There are two main things that are different between various x86 processors and that will affect speed:
- Instruction set: you want to use SSE2 and subsequent incarnations of SSE for some types of code (multimedia for instance); compiling for i686 won't help you here; FFmpeg is the typical example.
- Micro-architecture: for instance, as already told, the i586 was an in-order statically scheduled processor with complex rules for pairing; current CPUs (except the ATOM) are out of order and so are less dependent on good instruction scheduling.
The first point is probably the one that will make the biggest difference.
I read a few things (one here) that say the Athlon XP can use 3DNow and SSE at the same time, and IIRC this trick is used in ffmpeg.
I've tried doing the -funroll-loops thing once just out of curiosity and the only visible difference was more segfaults. "-O2 -march=native" is good enough for self-compiled things.
I remember when I was doing a student project, the P4's performance varied a lot more depending on what target you compile for. The Athlon-class cores, the P6 (PPro,P2,P3) and the Core2's all showed much less variance in performance.
But the point is, that I would stay away from CPU's where the performance is very compiler dependant.
Apparently this was the big failure of the Itanium, it was extremely sensitive to compilers...
Also, as a gentoo user, I know that the best generic compiler flags is merely -O2 -march=native (and disabling debug if you don't need it). Aggressive optimisations often end up giving worse performance, and benchmarks does not tell the story of latency, only throughput.
I also use -march=my-native-arch -O2 (and -pipe) (I use -Os on VIA CPU based systems), earlier I told the compiler expilcitely to use -mmmx -msse -m3dnow etc. since older compilers didn't do that automativally. I think the comparison of bins for x86 general and -march-things is not easy. It depends a lot on the compiler that is used, e.g. intel's own compilers tend to generate fastets code on their own CPU (oh, what a news) but the code then also tends to be huge.
If we all go by gcc, which should be most people's default, it probably depends if the binary distribution is compiled for i585, i686 or just i386 and compatible. I guess a plain works-everywhere i386 will be noticeably slower than a -march=your-cpu-type but comparing with an i686... well.
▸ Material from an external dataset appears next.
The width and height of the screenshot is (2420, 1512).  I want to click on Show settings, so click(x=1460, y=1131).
There was an article in a recent issue of German Linux user comparing intel's i7 (ist it called i7 or core 7 someting?) and AMD PhenomII. There were interesting results in the comparison concerning 32bit and 64bit machines code, AMD yielded a lot more in certain applications. Of course over all your system's packages the gain won't be that much (AMD also declared this on German Chemnitzer Linux Days 2 or 3 years ago) but cartain things will have a nice speedup while very few might even drop below x86_32 level in performance (I guess it was rar packager).
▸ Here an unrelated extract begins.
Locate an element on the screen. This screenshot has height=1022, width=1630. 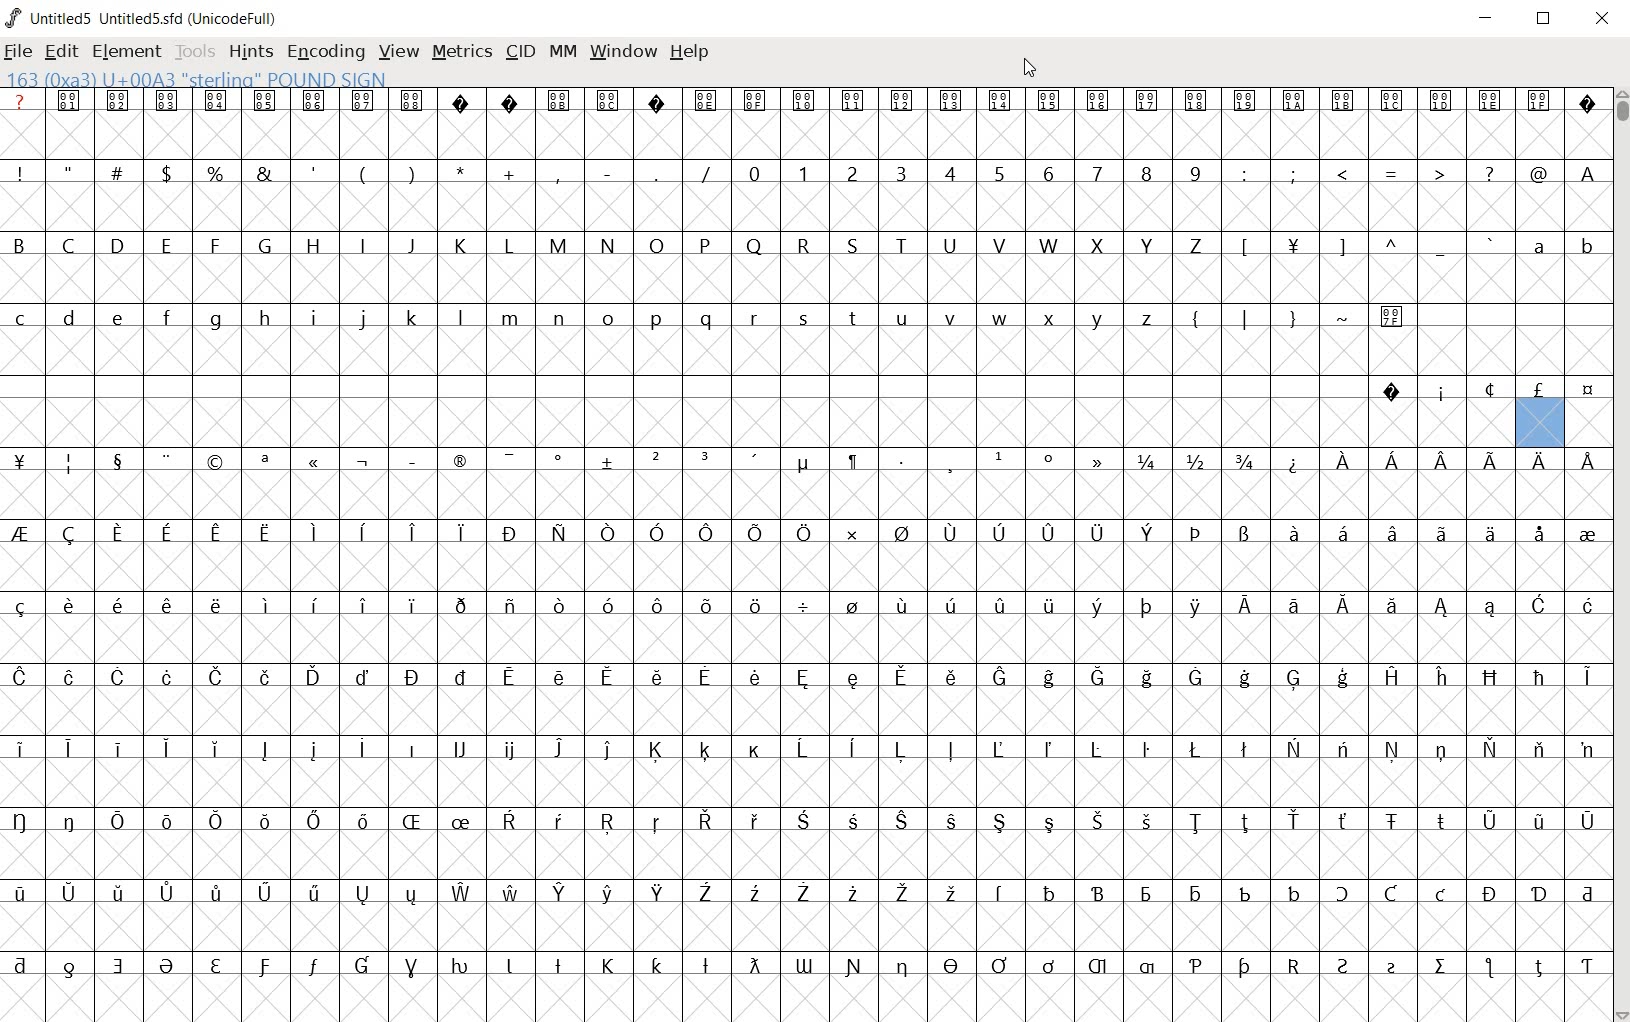
HINTS is located at coordinates (251, 53).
(FYI the AMD system won that test. Bwahaha, look at my signature. Actually the intel was as expected the winner by brutal performance but sucked up more power and... tada! it was for about 1000$ while the Phenom2 was for about 180$ so make up your own opinion about the two. Besides there's also a good part of chipset and RAM performance difference to calculate in, which will influence the measurements.)
Since I go with Gentoo I always use -march=something and thus won't have comparison but on Gentoo you also have the nice USE flags and so on.
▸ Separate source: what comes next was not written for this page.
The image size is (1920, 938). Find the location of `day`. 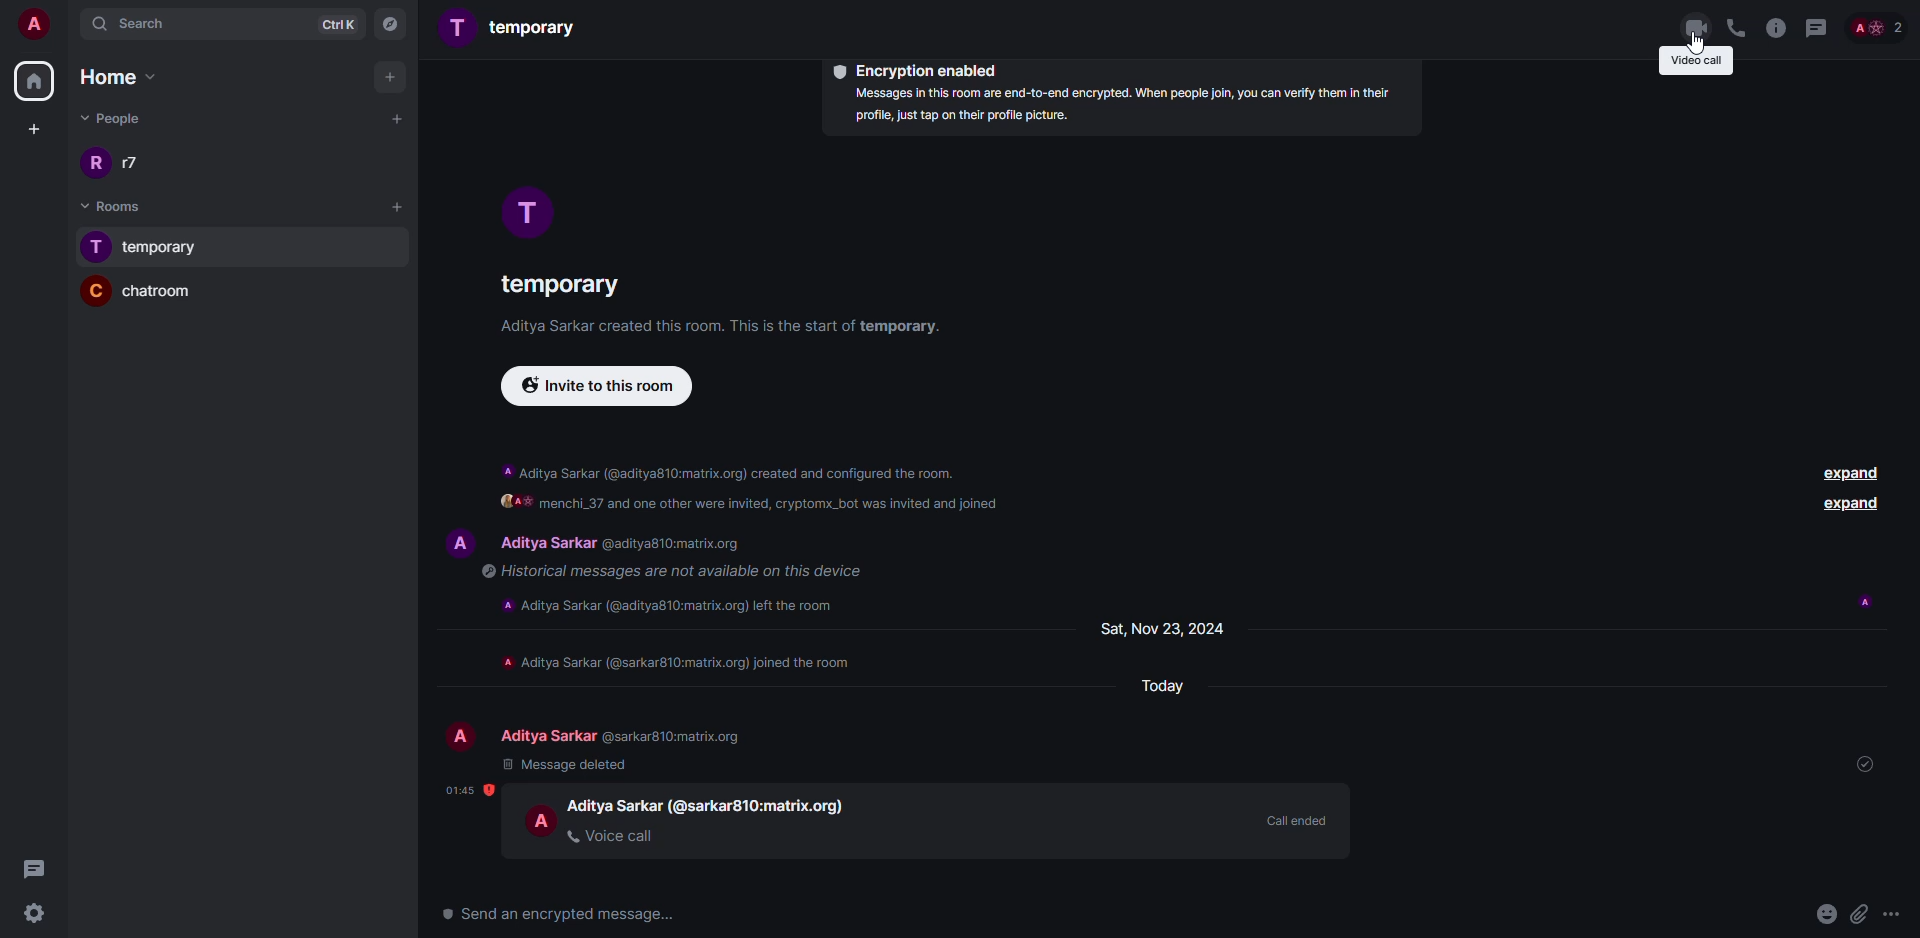

day is located at coordinates (1163, 629).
But I was told by a guest on Chemnitzer Linux weekend that he was really surprised how fast my KDE (3.5.8 back at that time) would start up, and that was on a lousy VIA C3-2 1200MHz, 512M RAM (DDR1 iirc). So it had probably helped.
Besides all that I want to warn you people about too aggressive optimizations, and there are some packages in Gentoo which have custom flags disabled by default. Furthermore e.g. wine didn't like -Os to be compiled with so I switch to -O2 for this package on my VIA systems.